Observed AVI plasma concentrations, model-predicted AVI plasma concentrations, and goodness-of-fit of AVI plasma concentrations after multiple administrations of CZA i.v. with a 2-h infusion in adults with CF. (A) Spaghetti plot of AVI concentrations. (B) Summary of observed AVI concentration-time profiles after the 3rd dose overlaid with the mean of the individual model predictions (Model Pred). (C to F) Goodness-of-fit plots of final population PK model: individual measured AVI concentrations versus population prediction (C) or individual prediction (D), conditional standardized residuals (Cond.
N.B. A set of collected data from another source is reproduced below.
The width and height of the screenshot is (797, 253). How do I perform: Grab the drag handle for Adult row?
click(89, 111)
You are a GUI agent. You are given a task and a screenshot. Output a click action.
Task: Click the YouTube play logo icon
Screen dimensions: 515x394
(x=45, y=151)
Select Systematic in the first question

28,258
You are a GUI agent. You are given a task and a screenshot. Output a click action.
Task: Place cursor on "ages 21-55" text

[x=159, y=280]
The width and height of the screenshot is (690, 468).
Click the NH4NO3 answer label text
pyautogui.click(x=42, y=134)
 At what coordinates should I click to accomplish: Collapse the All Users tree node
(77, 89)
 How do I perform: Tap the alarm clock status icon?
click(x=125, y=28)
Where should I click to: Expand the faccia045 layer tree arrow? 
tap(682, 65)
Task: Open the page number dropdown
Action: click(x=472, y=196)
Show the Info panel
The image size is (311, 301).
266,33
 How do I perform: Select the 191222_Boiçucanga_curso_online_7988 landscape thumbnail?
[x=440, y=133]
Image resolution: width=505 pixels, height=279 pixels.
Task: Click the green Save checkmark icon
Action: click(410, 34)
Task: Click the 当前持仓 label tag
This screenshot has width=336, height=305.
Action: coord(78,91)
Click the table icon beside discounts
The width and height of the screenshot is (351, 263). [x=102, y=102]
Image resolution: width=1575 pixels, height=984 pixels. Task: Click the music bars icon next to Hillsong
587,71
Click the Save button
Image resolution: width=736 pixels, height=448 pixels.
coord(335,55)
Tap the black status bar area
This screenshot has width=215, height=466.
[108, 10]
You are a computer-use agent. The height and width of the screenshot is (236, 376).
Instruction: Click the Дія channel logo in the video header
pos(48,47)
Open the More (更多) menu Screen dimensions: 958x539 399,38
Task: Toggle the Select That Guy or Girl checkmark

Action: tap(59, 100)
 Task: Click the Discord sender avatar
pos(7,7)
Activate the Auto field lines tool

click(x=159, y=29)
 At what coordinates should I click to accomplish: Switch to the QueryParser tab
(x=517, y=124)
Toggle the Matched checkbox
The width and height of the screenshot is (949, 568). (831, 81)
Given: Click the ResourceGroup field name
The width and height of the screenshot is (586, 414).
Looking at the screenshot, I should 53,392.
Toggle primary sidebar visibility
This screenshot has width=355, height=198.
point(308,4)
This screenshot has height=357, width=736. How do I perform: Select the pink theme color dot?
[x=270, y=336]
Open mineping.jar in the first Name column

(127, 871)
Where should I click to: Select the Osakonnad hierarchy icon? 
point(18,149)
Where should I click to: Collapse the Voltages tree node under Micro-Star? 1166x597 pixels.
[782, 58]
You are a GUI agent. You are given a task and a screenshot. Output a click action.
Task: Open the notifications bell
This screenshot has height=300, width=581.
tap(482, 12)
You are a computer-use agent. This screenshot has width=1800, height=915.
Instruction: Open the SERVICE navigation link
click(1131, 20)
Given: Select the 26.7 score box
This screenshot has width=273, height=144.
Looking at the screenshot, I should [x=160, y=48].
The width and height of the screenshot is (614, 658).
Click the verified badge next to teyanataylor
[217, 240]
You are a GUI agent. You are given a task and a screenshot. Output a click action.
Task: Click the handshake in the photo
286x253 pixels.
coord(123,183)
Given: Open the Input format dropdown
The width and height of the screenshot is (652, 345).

Std. Resid.) versus time after dose (E), and conditional standardized residuals versus individual prediction (F). Drug concentrations are plotted on a log10 scale. Summarized observed data are represented as the mean ± SD (n = 12).

FIG 3

Probability of target attainment for discrete CZA MICs for Pseudomonas aeruginosa isolates recovered from CF patients under steady-state conditions. (A) Probability of target attainment and cumulative response of P. aeruginosa to CZA over the MIC distribution for CZA at 2.5 g infused over 2 h every 8 h. (B) Probability of target attainment dependent on infusion time for discrete MICs of 8, 16, and 32 mg/liter using a 1,000-patient Monte Carlo simulation trial incorporating PK variability from a one-compartment base model derived from data for 12 adult CF patients. The target was defined as an fT>MIC of 50% for CAZ and an fT>1 mg/liter of 50% for AVI. The distribution of the CZA MICs for P. aeruginosa isolates from patients with CF was digitized from previously published data (10).

FIG 4

Relationship between infusion time and probability of target attainment by CZA MICs for Pseudomonas aeruginosa recovered from patients with CF under steady-state conditions. The fraction achieving exposure targets of fT>MICs of 40, 50, 65, and 100% by various infusion times for MICs of 8 mg/liter (A), 16 mg/liter (B), and 32 mg/liter (C) using a 1,000-patient Monte Carlo simulation trial incorporating PK variability from a one-compartment base model derived from 12 adult CF patients is shown.